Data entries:
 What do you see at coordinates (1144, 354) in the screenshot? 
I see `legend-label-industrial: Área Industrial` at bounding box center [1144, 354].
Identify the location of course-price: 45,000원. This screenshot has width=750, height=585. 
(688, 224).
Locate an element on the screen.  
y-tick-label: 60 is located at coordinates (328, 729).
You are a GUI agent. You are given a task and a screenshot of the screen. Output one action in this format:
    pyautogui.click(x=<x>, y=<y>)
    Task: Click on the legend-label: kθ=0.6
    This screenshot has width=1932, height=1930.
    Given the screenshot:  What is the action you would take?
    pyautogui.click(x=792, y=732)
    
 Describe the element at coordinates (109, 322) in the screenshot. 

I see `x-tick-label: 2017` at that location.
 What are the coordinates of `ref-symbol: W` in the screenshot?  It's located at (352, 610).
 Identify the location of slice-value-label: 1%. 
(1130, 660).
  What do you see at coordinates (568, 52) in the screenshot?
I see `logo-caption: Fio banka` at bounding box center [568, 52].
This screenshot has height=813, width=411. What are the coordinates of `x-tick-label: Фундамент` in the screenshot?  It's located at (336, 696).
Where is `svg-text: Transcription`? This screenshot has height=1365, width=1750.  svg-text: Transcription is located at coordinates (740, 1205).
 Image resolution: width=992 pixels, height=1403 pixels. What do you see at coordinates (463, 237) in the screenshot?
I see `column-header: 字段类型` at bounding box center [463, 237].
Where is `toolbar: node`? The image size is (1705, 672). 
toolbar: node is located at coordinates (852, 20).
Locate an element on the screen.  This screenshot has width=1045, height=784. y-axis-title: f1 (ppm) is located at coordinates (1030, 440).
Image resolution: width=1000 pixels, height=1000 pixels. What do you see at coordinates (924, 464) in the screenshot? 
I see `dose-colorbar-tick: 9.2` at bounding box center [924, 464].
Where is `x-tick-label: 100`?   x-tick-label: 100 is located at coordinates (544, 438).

WHAT TO PRODUCE:
Report how many lines of the items above contain the string "action", with case counting, and give only the number.

WORKED SOLUTION:
2